How is the metadata protected

End-to end protection is provided for the metadata that is collected, delivered, and stored for your IBM Storage Insights service in the IBM® Cloud data center. This protection includes meeting the requirements of the General Data Protection Regulation (GDPR).

Metadata collection, delivery, and storage in the cloud

To transform the metadata into insights and present them in IBM Storage Insights, the data collector / call home forwards metadata packages for analysis and storage to the IBM Cloud data center (located in Dallas).

Protected metadata

To keep the metadata package safe on its journey to the cloud, the data collector / call home uses Hypertext Transfer Protocol Secure (HTTPS), which encrypts the metadata and sends the metadata package through a secure channel to the IBM Cloud data center.

At the reverse proxy gateway

At the gateway, or reverse proxy gateway, the metadata package gets instructions to deliver the package to your IBM Storage Insights service.

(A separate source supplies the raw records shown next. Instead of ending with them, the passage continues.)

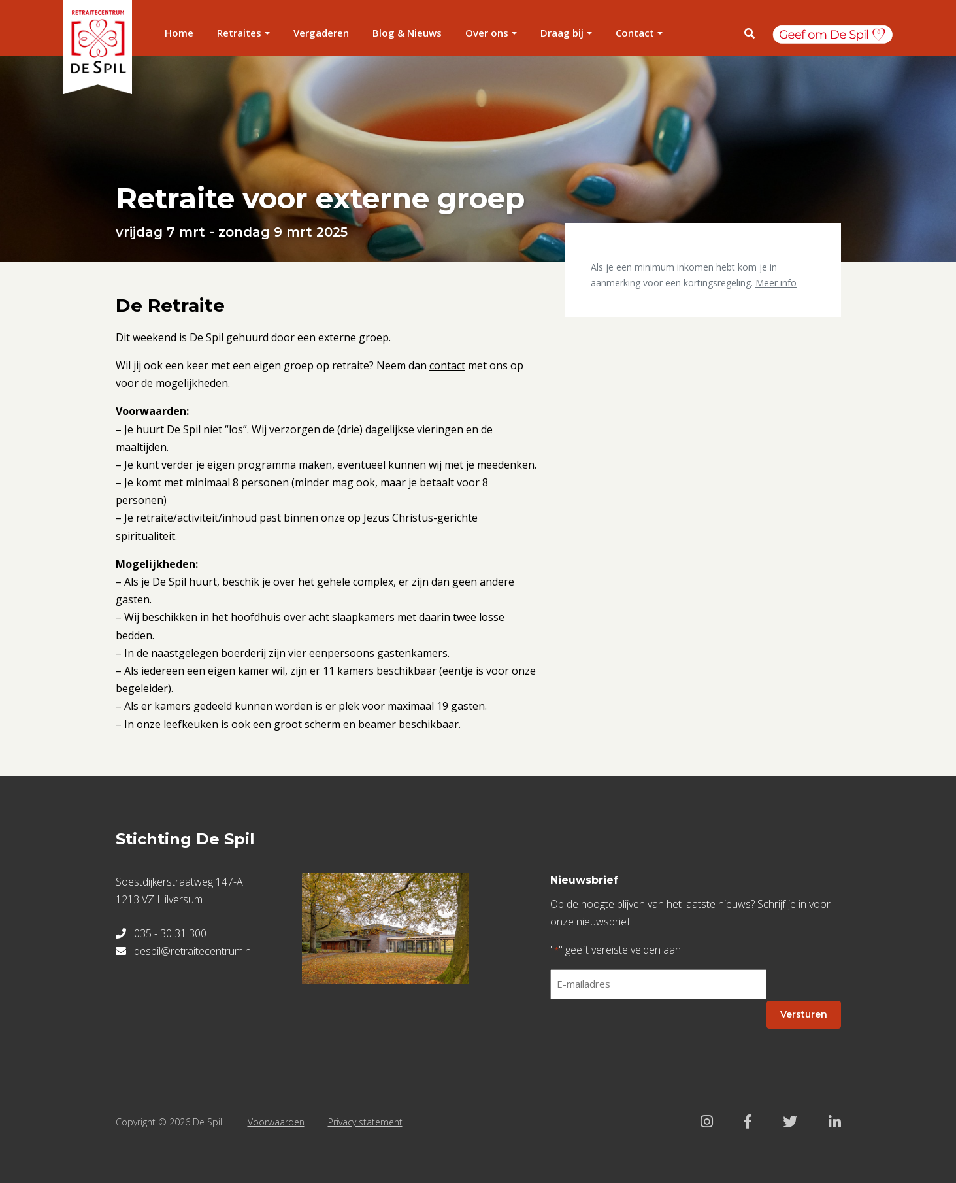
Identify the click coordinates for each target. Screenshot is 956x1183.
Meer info (776, 282)
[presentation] (649, 1035)
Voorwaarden (276, 1122)
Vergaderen (321, 32)
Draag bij (562, 32)
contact (447, 365)
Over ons (486, 32)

Only data collectors that are associated with your service can collect and deliver metadata about your storage environment.

When the metadata package is delivered, the metadata is decrypted, analyzed, and stored.

From your data center to the internet

HTTPS connections are used to compress and encrypt the metadata that is collected about your storage systems and sent to the IBM Cloud data center.

After you sign up, you're provided with a host name and port number for your IBM Storage Insights service. To secure the outbound communication between the data collector and IBM Storage Insights at the well-defined and secure network endpoint https://insights.ibm.com:443, a Secure Sockets Layer (SSL) certificate is used. HTTPS connections use certificates issued by Google Trust Services and use TLS 1.2 and TLS 1.3 with 256-byte keys.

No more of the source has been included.